* What to work on:
Pick out all lines with the word "computer" from the records that follow.

Stored data entries:
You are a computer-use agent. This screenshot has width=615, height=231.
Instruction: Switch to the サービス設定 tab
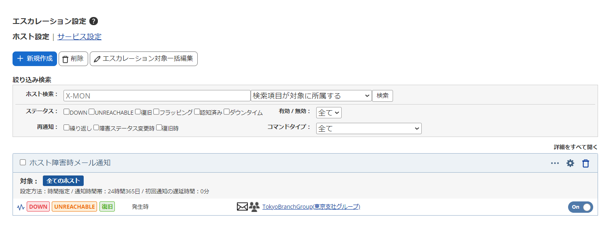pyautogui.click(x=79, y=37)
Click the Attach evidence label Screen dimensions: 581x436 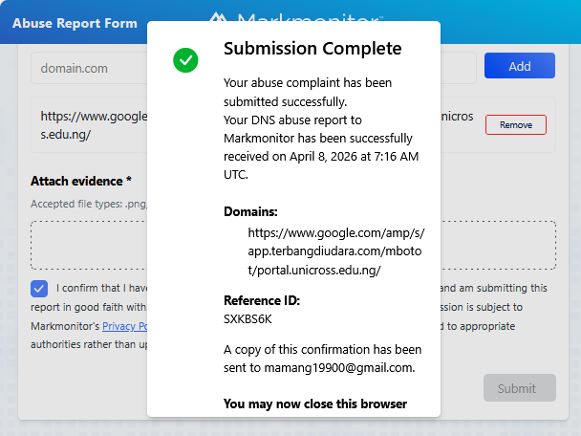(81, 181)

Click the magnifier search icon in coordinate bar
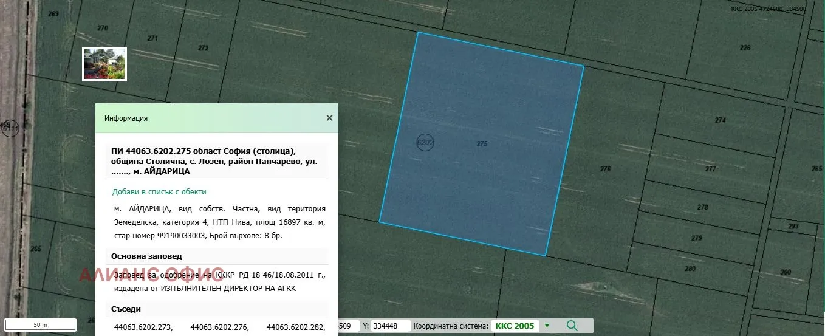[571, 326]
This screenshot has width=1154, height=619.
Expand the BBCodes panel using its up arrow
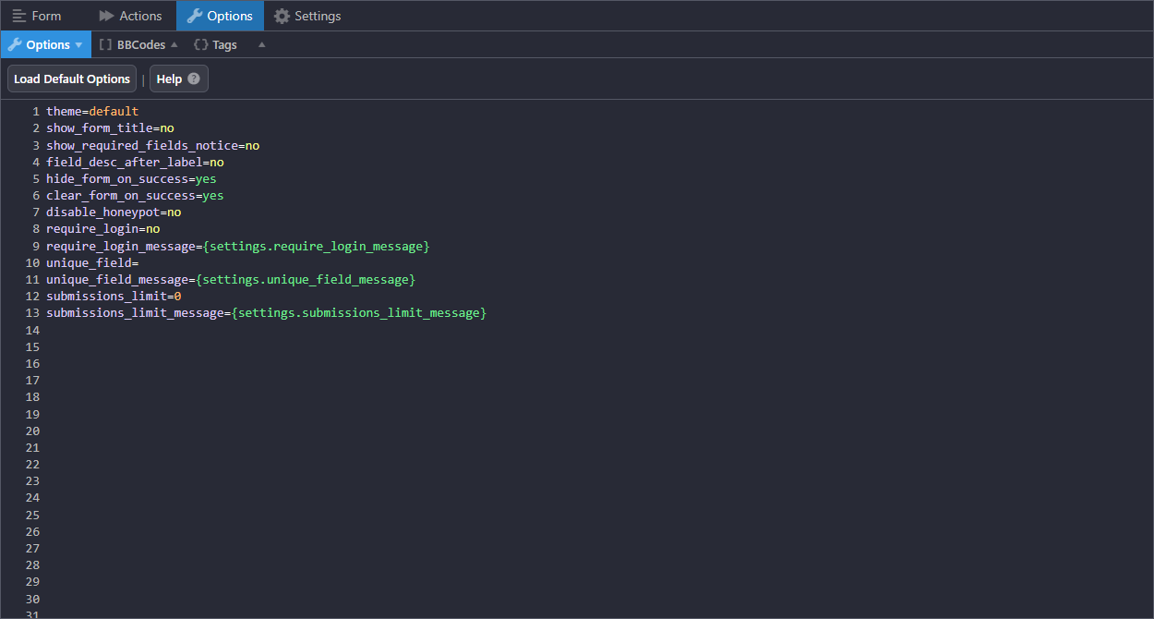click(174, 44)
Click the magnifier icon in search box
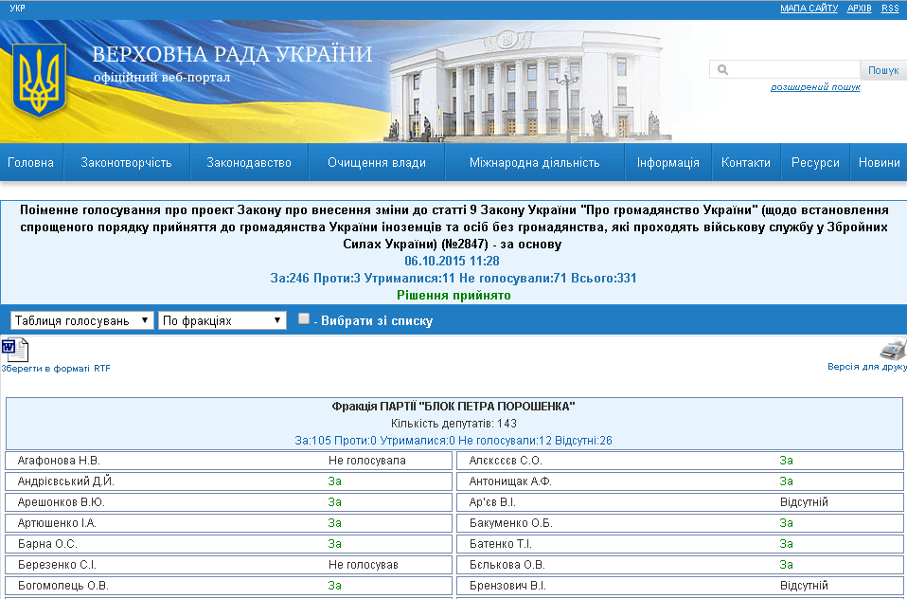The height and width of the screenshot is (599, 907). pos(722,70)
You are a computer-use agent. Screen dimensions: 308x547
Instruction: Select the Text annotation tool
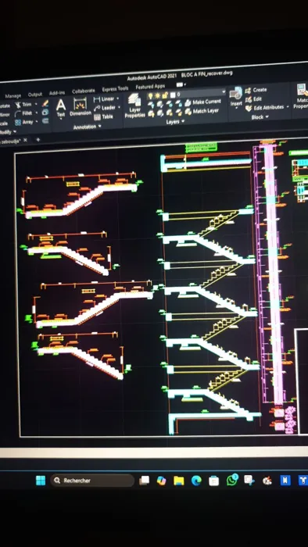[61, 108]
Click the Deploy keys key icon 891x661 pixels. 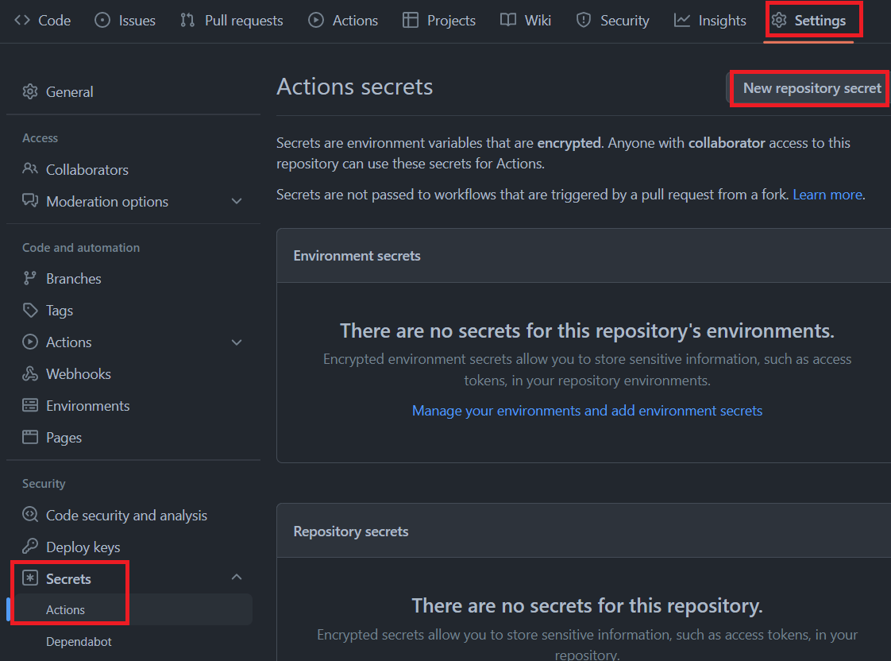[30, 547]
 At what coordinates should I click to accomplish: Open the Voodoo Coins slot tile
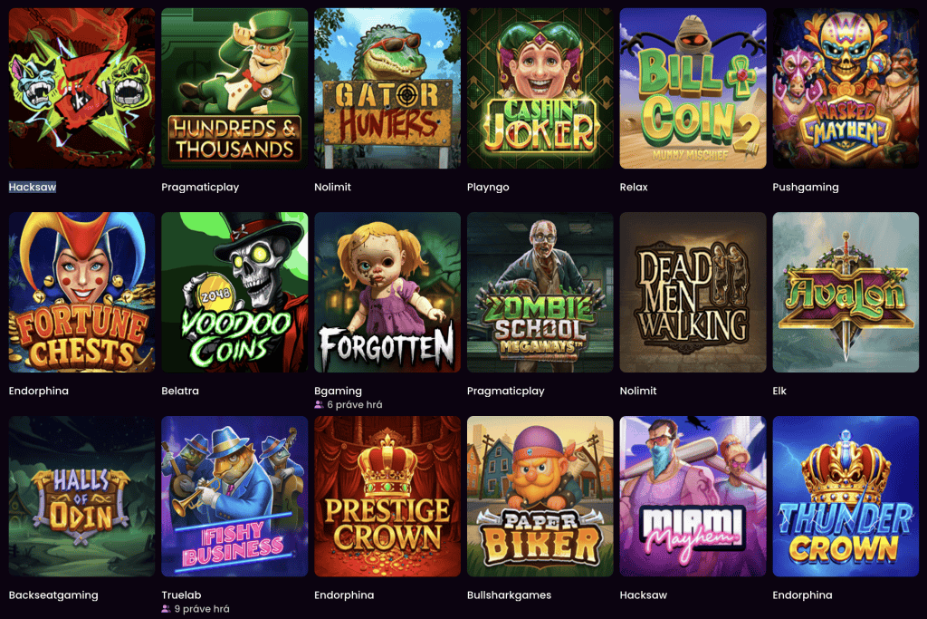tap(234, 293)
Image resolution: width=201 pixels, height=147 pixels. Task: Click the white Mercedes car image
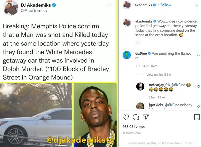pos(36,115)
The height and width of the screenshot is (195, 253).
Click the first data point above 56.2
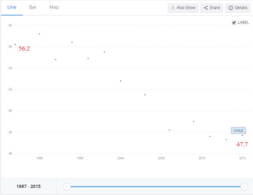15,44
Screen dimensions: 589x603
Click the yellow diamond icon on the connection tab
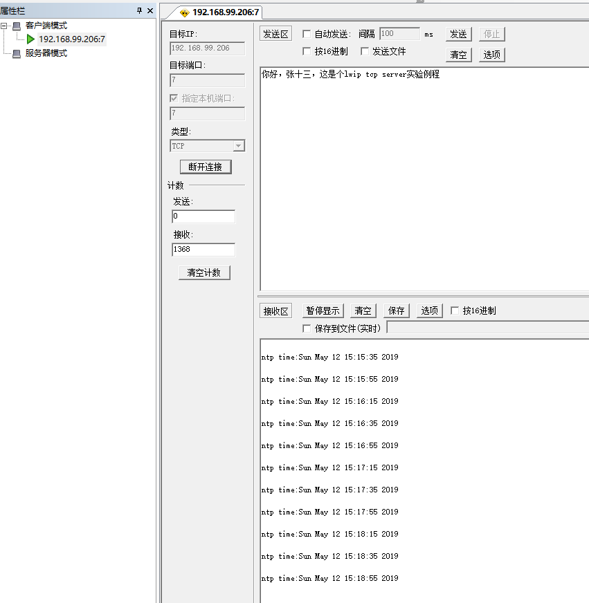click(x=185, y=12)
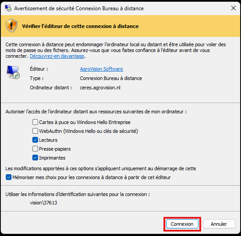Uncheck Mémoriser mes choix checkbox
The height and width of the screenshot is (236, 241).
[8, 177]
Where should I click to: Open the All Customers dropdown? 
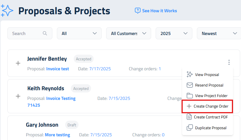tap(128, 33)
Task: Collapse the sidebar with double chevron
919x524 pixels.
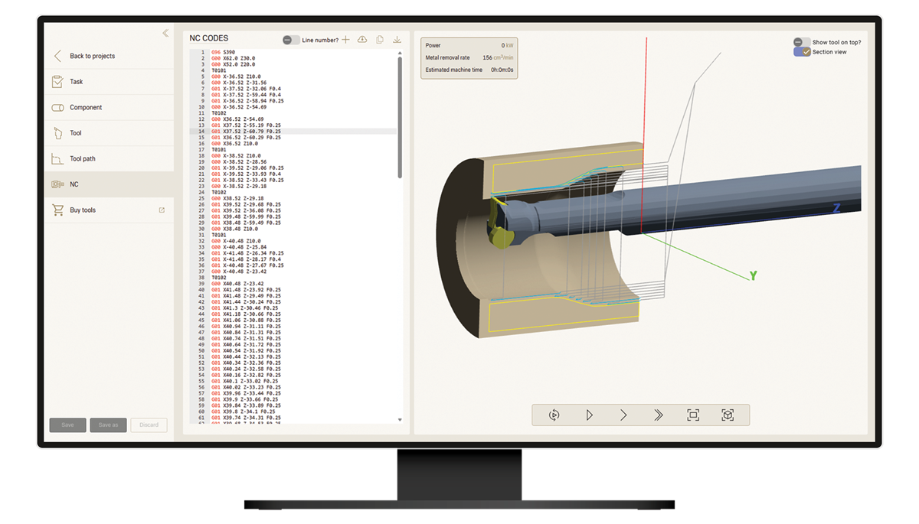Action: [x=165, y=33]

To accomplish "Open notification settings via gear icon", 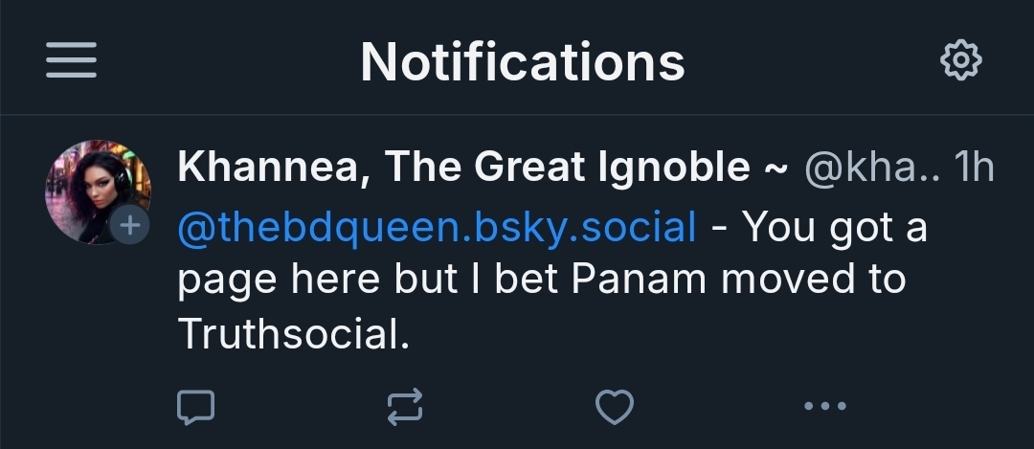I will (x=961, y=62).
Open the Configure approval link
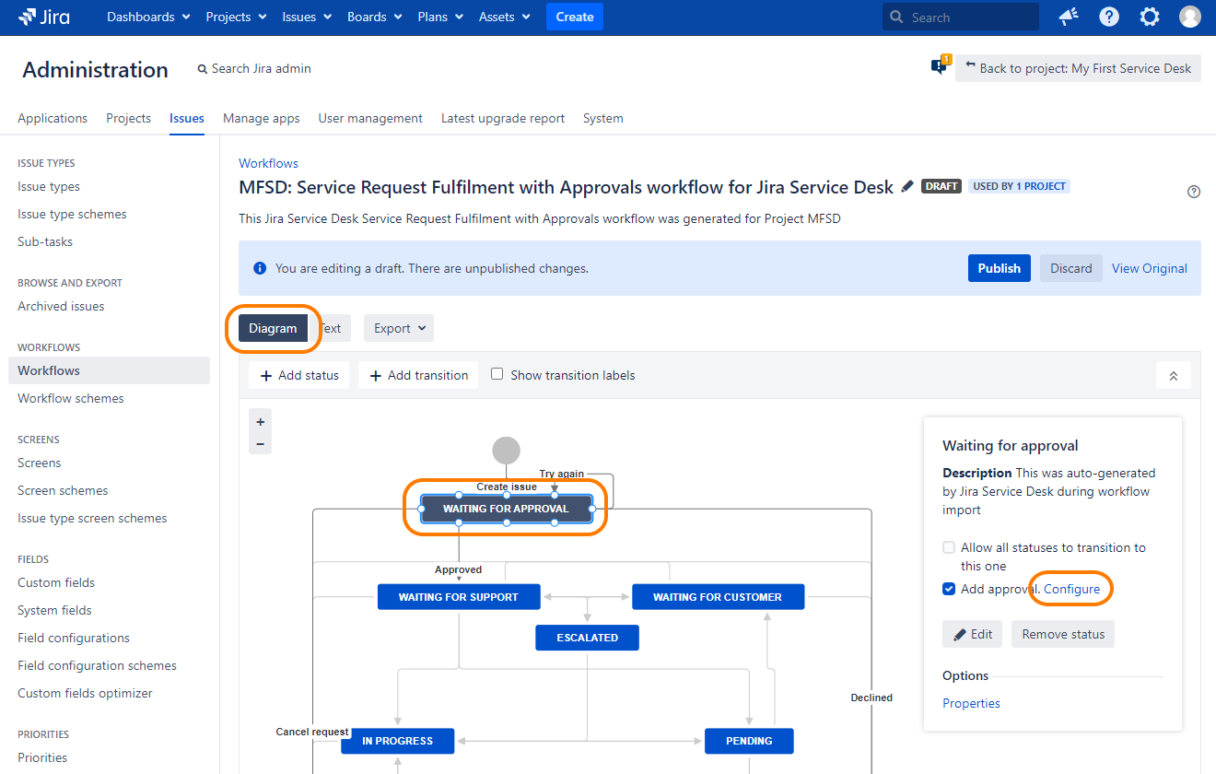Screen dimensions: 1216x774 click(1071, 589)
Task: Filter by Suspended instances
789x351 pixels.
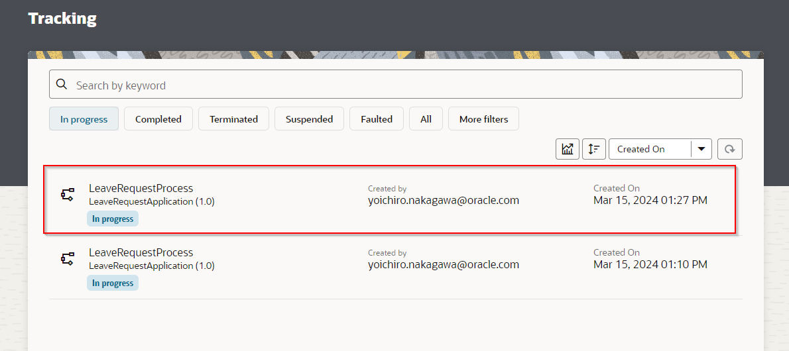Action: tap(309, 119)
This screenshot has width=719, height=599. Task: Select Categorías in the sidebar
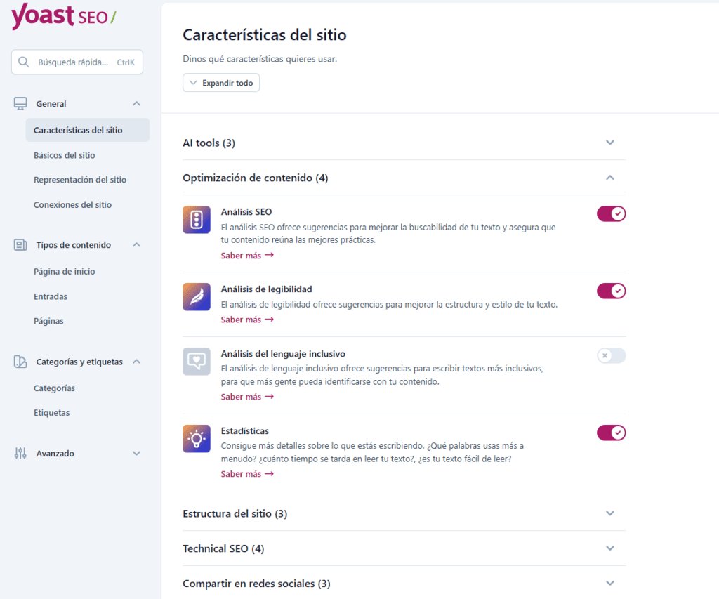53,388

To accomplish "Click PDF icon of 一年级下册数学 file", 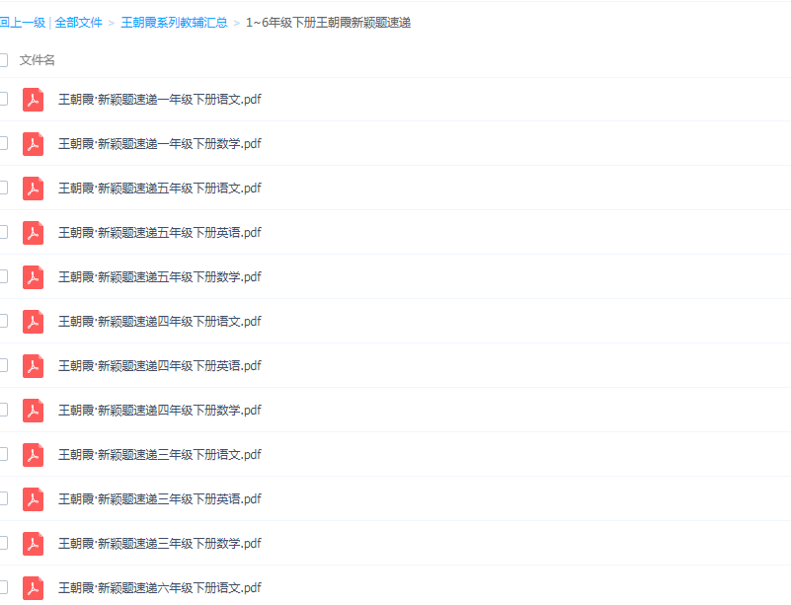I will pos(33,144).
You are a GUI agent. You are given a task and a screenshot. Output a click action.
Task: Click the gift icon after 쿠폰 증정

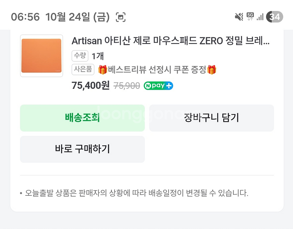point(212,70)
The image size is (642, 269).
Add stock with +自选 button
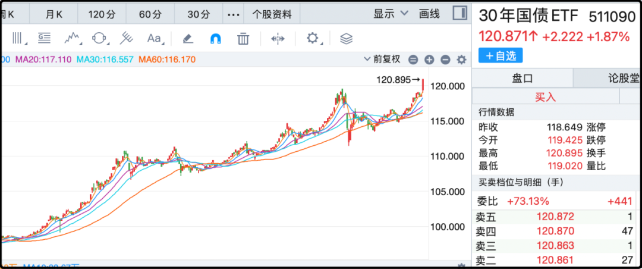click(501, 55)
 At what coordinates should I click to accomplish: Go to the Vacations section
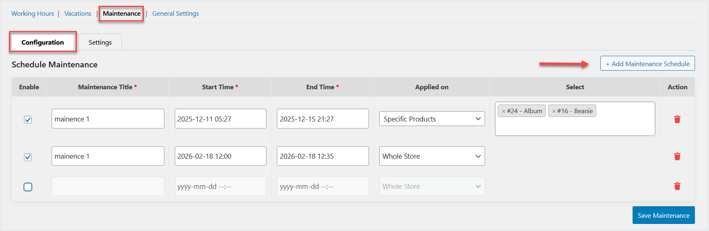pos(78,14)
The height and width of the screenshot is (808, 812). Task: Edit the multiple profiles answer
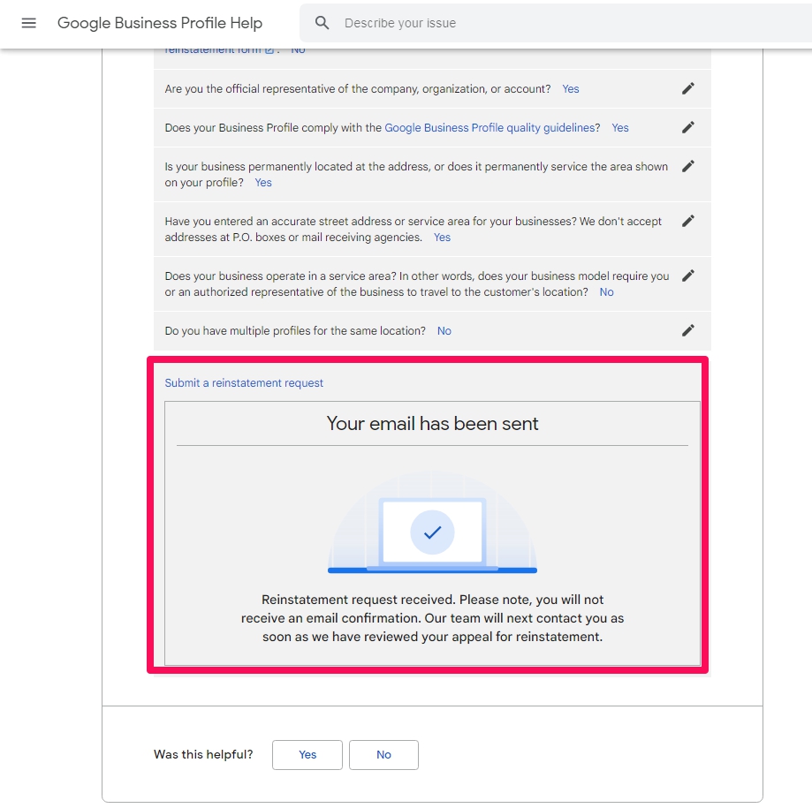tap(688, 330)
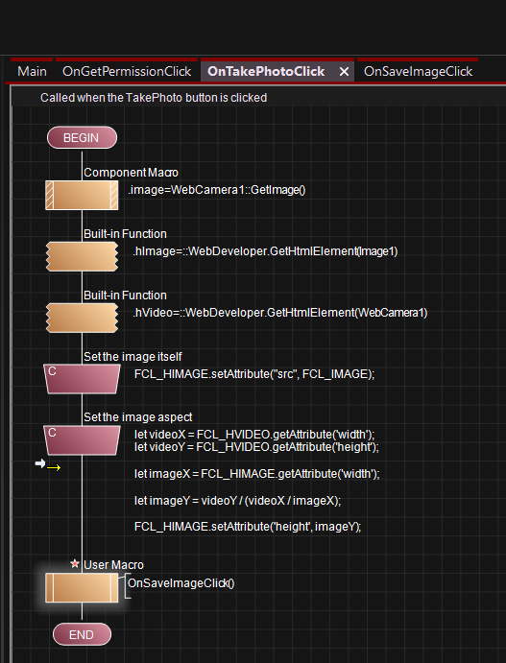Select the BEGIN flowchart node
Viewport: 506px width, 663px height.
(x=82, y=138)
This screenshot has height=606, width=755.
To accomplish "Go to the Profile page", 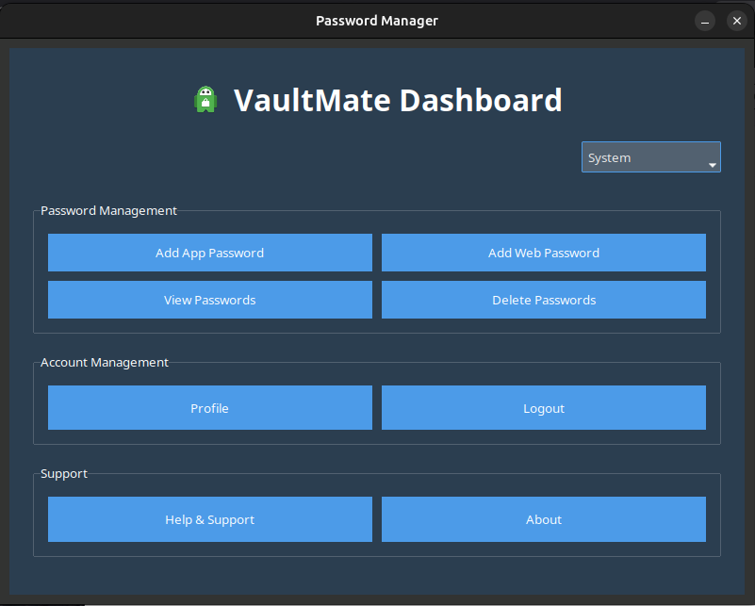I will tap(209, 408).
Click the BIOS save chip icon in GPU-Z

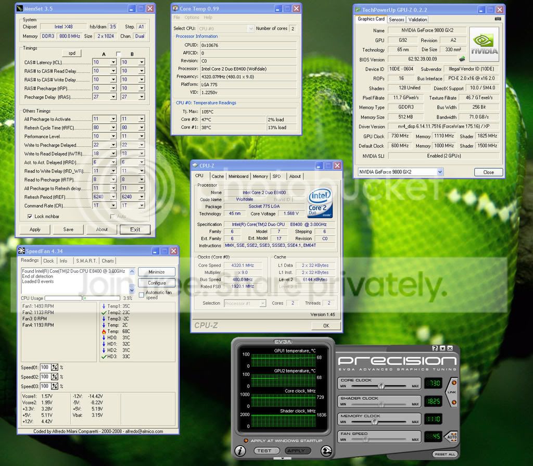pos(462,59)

* Response to this exercise:
You are a computer-use agent. This screenshot has width=615, height=231.
You are a computer-use agent. Screen dimensions: 308x547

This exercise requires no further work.